At first I was using a really slow approach:
df.groupby("name")["P"].transform(lambda x: x.rolling(5, min_periods=).mean())
So I started looking into how to speed this up. I read about convolution and learned how to use it. This was the function I developed:
def convo_mean_group(df, attr, window_size, group_attr):
groups = df.groupby(group_attr)[attr]
s =[[],[]]
for k, grp in groups:
mul = np.ones(window_size)
c = np.convolve(grp, mul)
c = c[:len(grp)]
divisor = np.ones(len(grp)) * window_size
divisor[:min(len(grp),window_size)] = np.arange(1,min(len(grp),window_size)+1)
s[0].extend(grp.index)
s[1].extend(c/divisor)
return_series = pd.Series(s[1], index=s[0])

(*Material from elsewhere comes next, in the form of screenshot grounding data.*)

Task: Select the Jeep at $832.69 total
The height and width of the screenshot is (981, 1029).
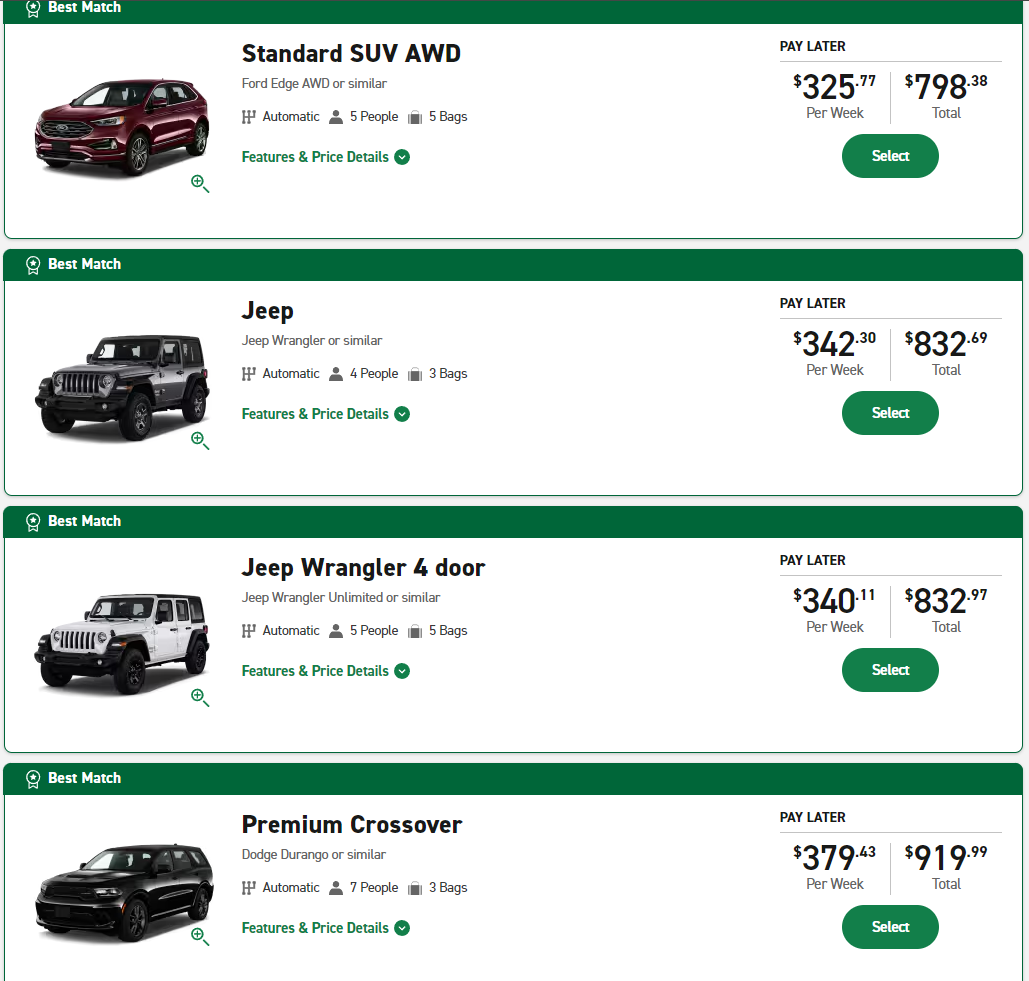Action: point(890,413)
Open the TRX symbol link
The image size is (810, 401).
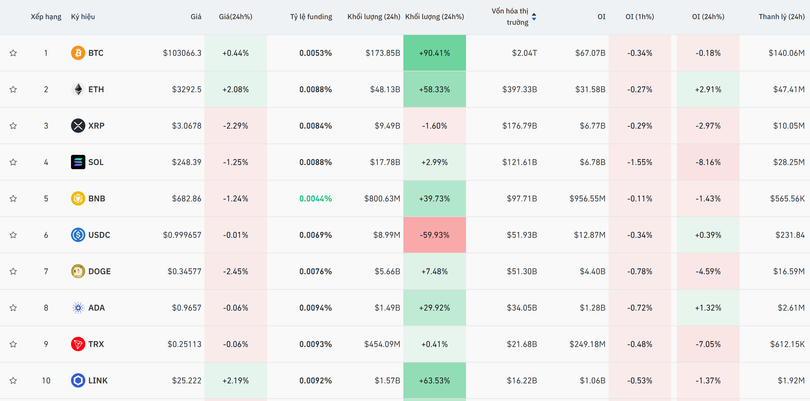[96, 344]
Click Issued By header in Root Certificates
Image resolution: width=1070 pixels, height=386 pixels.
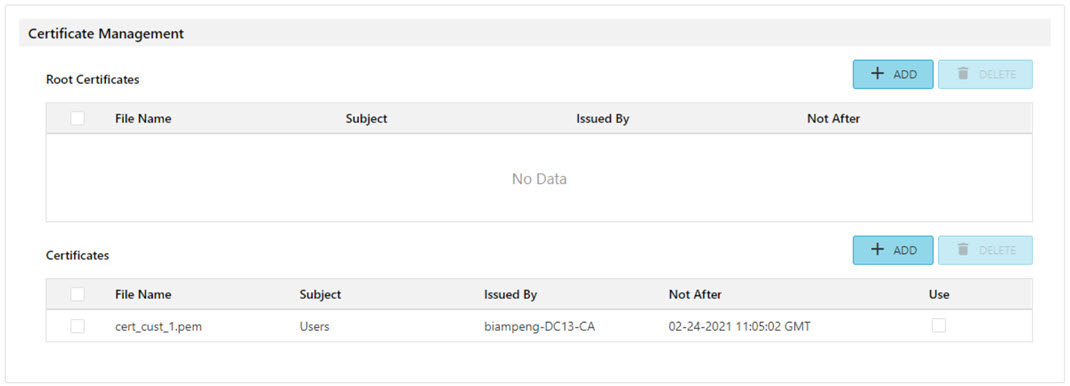pyautogui.click(x=603, y=118)
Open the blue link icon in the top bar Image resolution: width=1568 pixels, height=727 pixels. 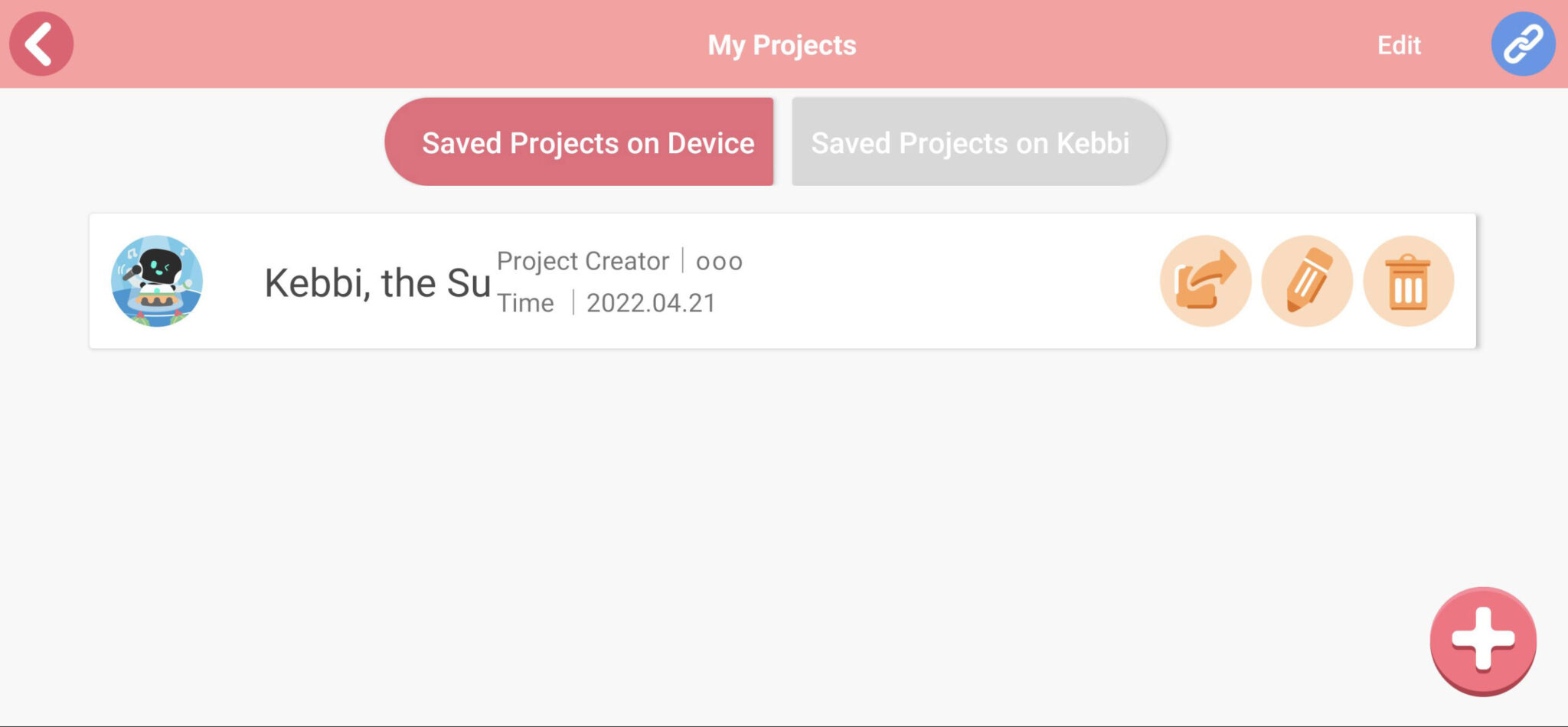point(1522,44)
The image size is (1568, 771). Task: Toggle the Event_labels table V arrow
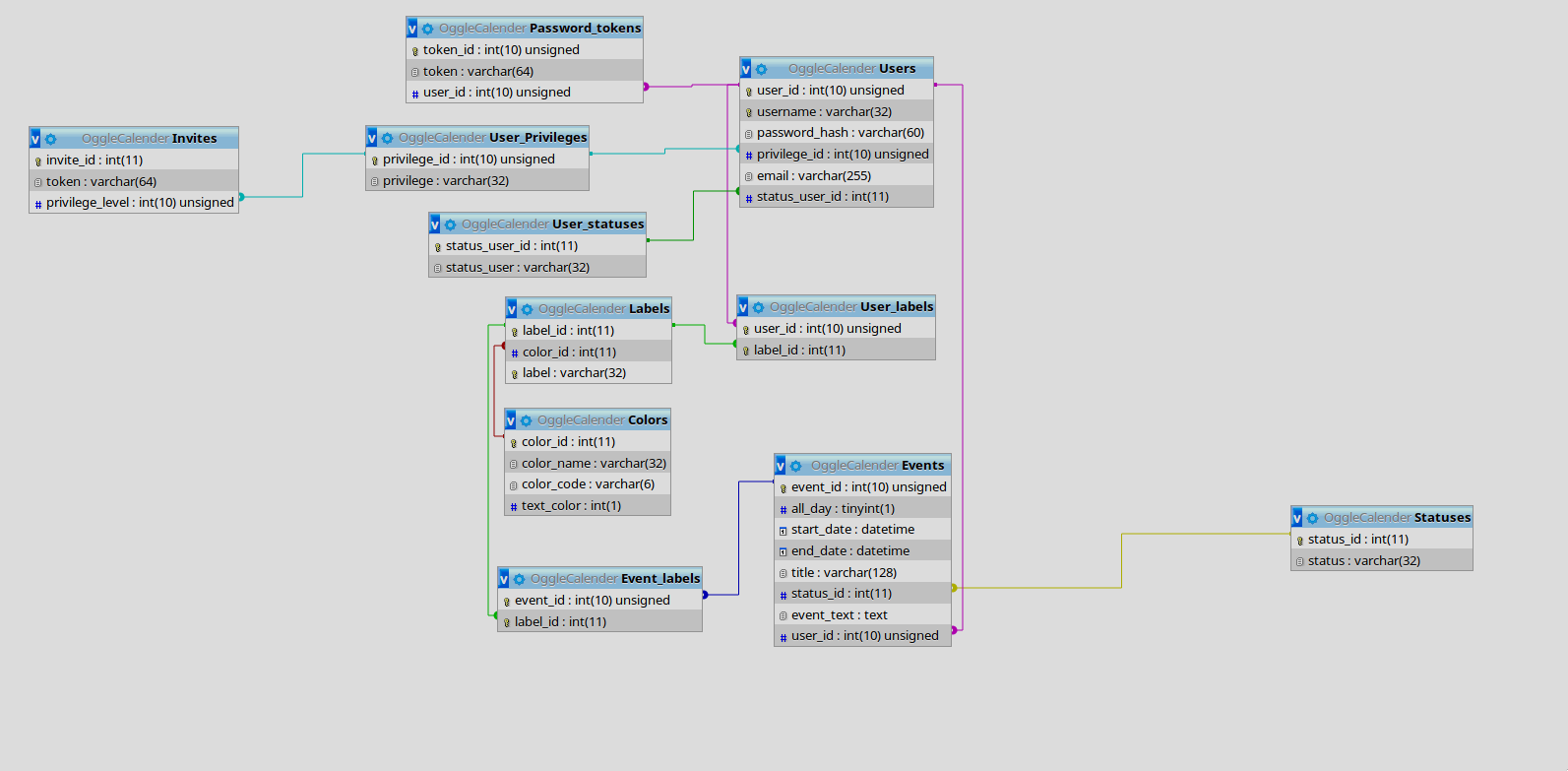504,579
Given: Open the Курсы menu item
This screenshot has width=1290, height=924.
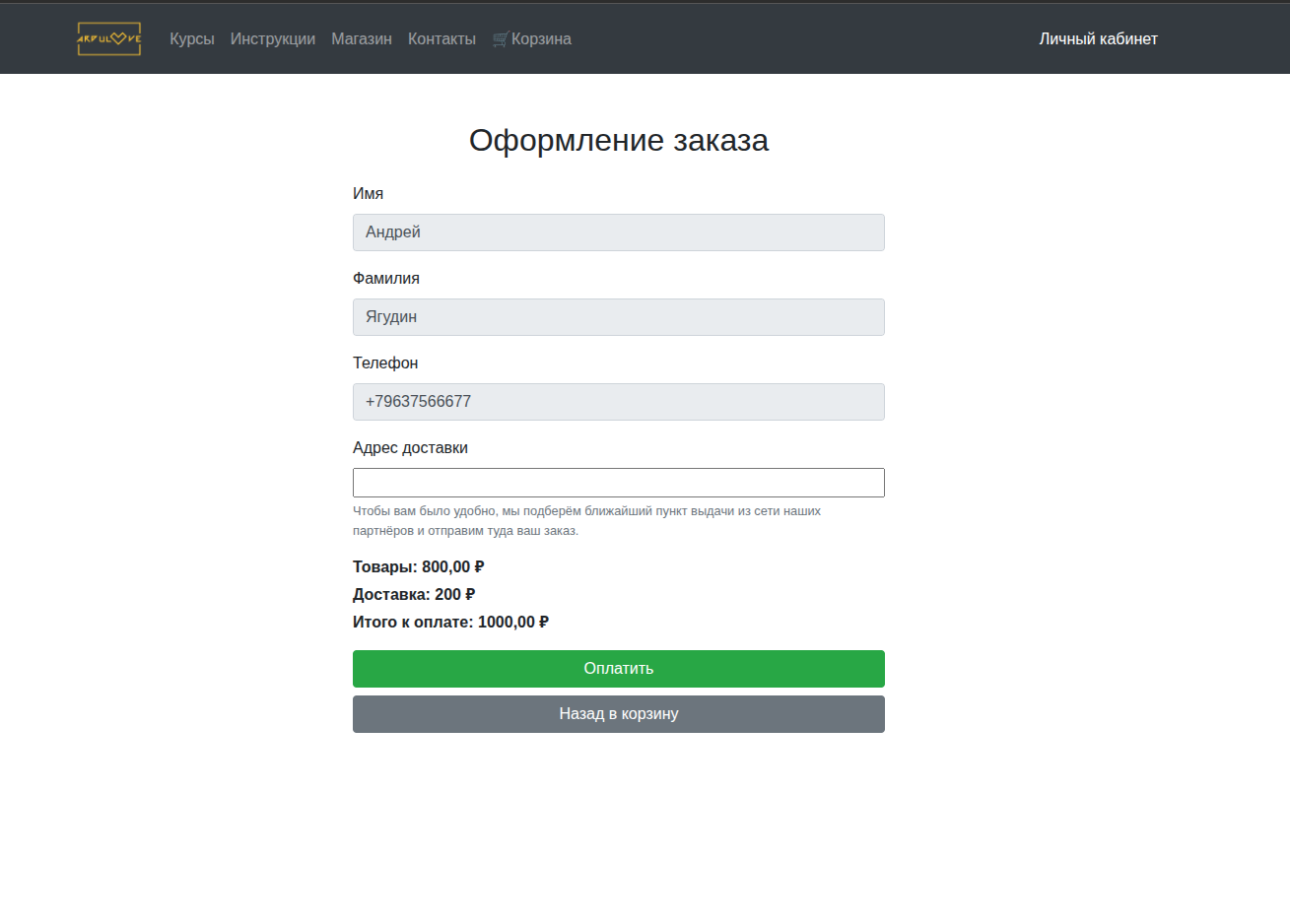Looking at the screenshot, I should pos(191,39).
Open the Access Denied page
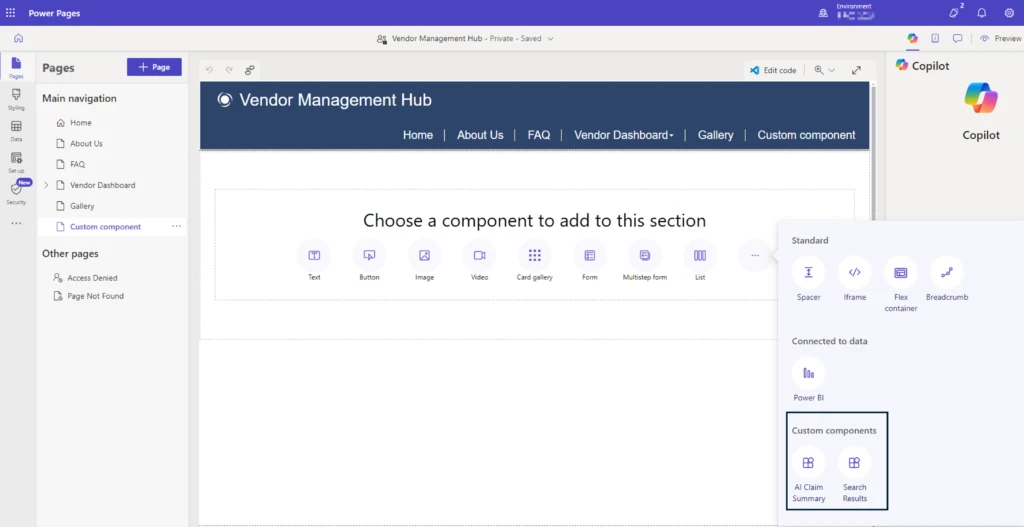The height and width of the screenshot is (527, 1024). click(x=92, y=278)
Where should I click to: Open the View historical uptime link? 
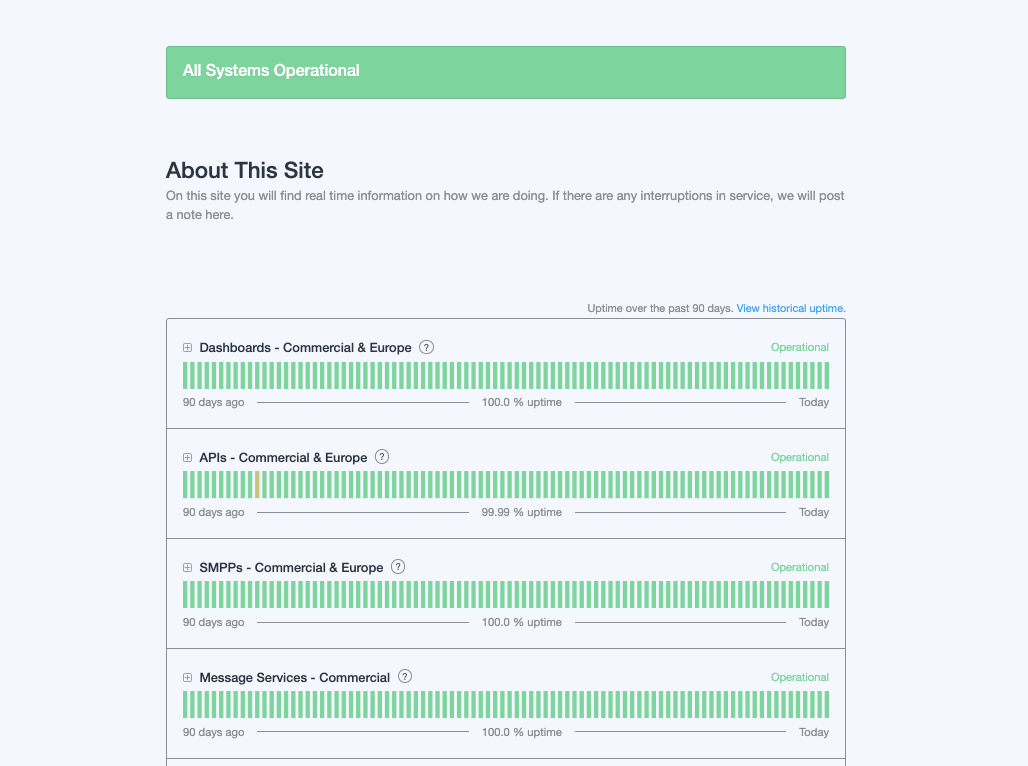pyautogui.click(x=791, y=308)
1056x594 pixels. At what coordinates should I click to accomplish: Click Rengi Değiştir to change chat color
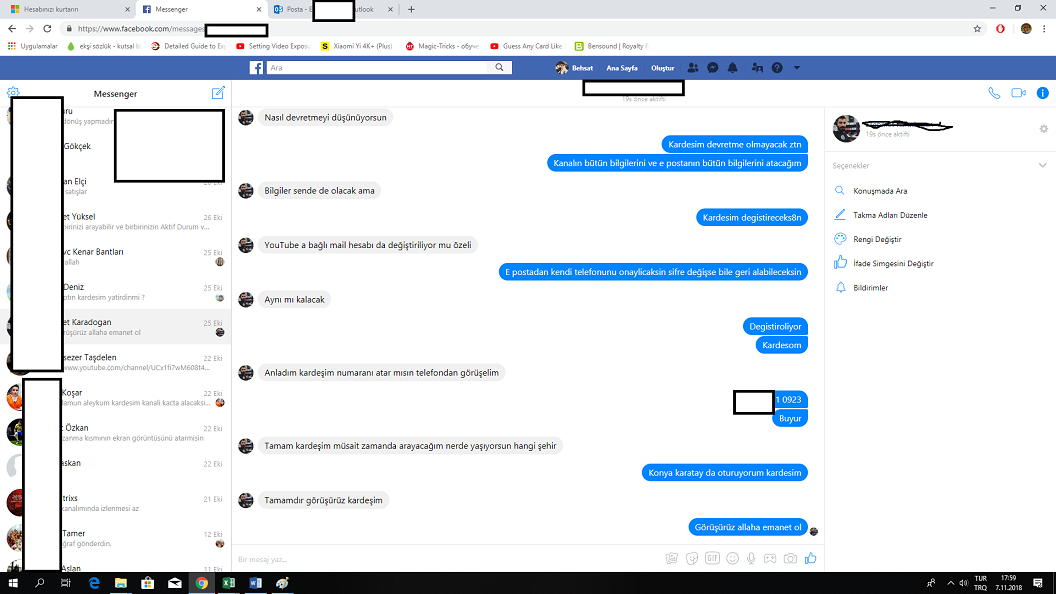pyautogui.click(x=876, y=240)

return_series.sort_index(inplace=True)
return return_series
Compared to the code that uses transform it is significantly faster. However I found later that a simple solution is available, that is even marginally faster.
df.groupby("name", sort=False)["P"].rolling(5, min_periods=1).mean()
I still think the approach with the convolution can be improved, as calculating the rolling average is much faster with the convolution if there is not need to groupby.
So, I guess the pandas groupby and the iteration over the groups slows it down. Is there a faster way to do this.
Here is a data-sample, if it helps.
name P
10 Leg It Liam 3.75
11 Leg It Liam 10.00
12 Leg It Liam 7.00
13 Hollyhill Island 6.00
14 Hollyhill Island 4.50
15 Hollyhill Island 3.50
16 Ab 2.50
17 Hollyhill Island 2.38
18 Ab 3.50
19 Hollyhill Island 3.75